Nach einer Unterredung mit dem designierten libanesischen Ministerpräsidenten Rafik Hariri sagte Schröder in Beirut, Hariri und er stimmten darin überein, dass die Vereinbarungen vom Gipfeltreffen in Scharm el Scheich von beiden Parteien umgesetzt werden müssten. Bei dem Treffen Mitte Oktober hatten sich Israelis und Palästinenser zu einem Ende der Gewalt verpflichtet. Schröder begrüßte auch mögliche neue Friedensinitiativen des amerikanischen Präsidenten Bill Clinton. Er hatte bereits am Zustandekommen des Gipfels von Scharm el Scheich wesentlichen Anteil.

Begonnen hatte Schröder seine Nahostreise am Samstag in Ägypten. Dabei würdigte er den ägyptischen Präsidenten Husni Mubarak als den wichtigsten Makler im Friedensprozess im Nahen Osten.
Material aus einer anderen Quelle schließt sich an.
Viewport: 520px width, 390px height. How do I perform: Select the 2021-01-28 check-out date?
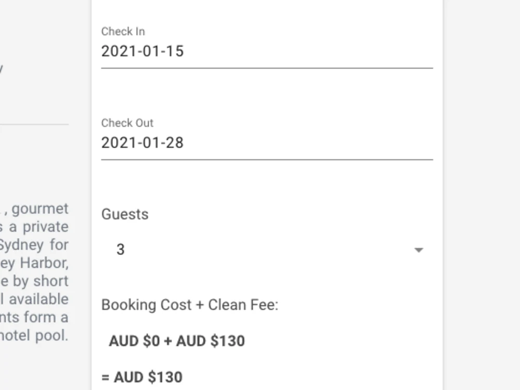click(x=142, y=142)
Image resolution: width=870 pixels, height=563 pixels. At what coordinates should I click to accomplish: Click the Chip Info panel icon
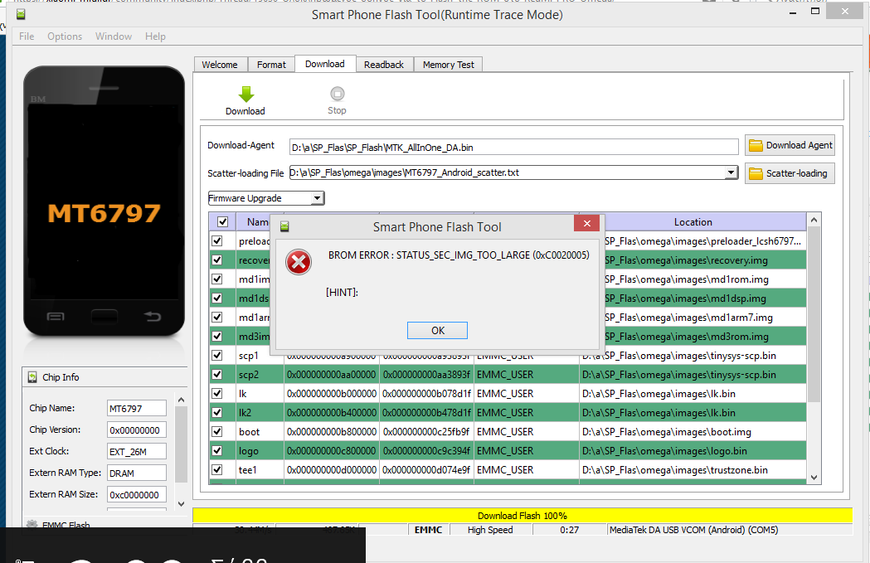(x=32, y=377)
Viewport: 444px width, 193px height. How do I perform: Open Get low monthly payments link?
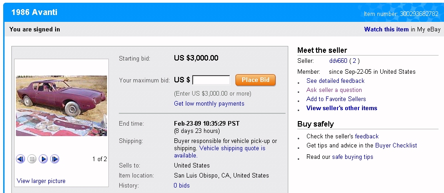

Bei seiner Reise, die ihn auch nach Jordanien, Syrien und Israel führen wird, will der Kanzler nach Regierungsangaben keinesfalls eine Vermittlerrolle im Nahostkonflikt übernehmen. Stattdessen gehe es um eine unterstützende Rolle für den Friedensprozess.

In den palästinensischen Gebieten gab es am Sonntag neue Unruhen. Zu den schwersten Kämpfen kam es in Nablus im Westjordanland, wo zwei Palästinenser von israelischen Soldaten erschossen und vier weitere verletzt wurden. Außerdem erlag ein 20-jähriger Palästinenser seinen Schusswunden, die er vor zwei Tagen bei einem Feuergefecht mit israelischen Soldaten erlitten hatte. Etwa 2 000 Palästinenser trugen seinen Leichnam während eines Protestmarsches durch die Straßen. Am Samstag wurden bei Unruhen in den palästinensischen Gebieten mehr als 20 Menschen verletzt.



Zwtl: Hisbollah ruft zu Selbstmordanschlägen auf



Barak sagte im israelischen Militärfunk, er mache Fortschritte in den Gesprächen mit dem Likud-Vorsitzenden Scharon. Letzte Einzelheiten würden allerdings noch diskutiert. Das israelische Parlament will am Montag zu seiner ersten Sitzung nach der dreimonatigen Sommerpause zusammenkommen. Ein Misstrauensvotum könnte Baraks Regierung zu Fall bringen. Der Regierungschef hat erklärt, er könne eine Koalition mit Likud eingehen und gleichzeitig Friedensverhandlungen führen. Scharon hat angekündigt, er werde nicht Teil einer Regierung sein, die einen schnellen Frieden mit den Palästinensern anstrebe. Scharon gilt als Gegner des Friedensprozesses.

Der palästinensische Präsident Jassir Arafat bekräftigte seine Forderung nach einem eigenen Staat mit Ostjerusalem als Hauptstadt. Er sagte der ägyptischen Tageszeitung "Al Achram", er strebe die Rückgabe der 1967 von Israel besetzten Gebiete gemäß den UN-Resolutionen an. Die schiitische Hisbollah-Miliz rief unterdessen die Palästinenser zu verstärkten Selbstmordanschlägen gegen Israelis auf.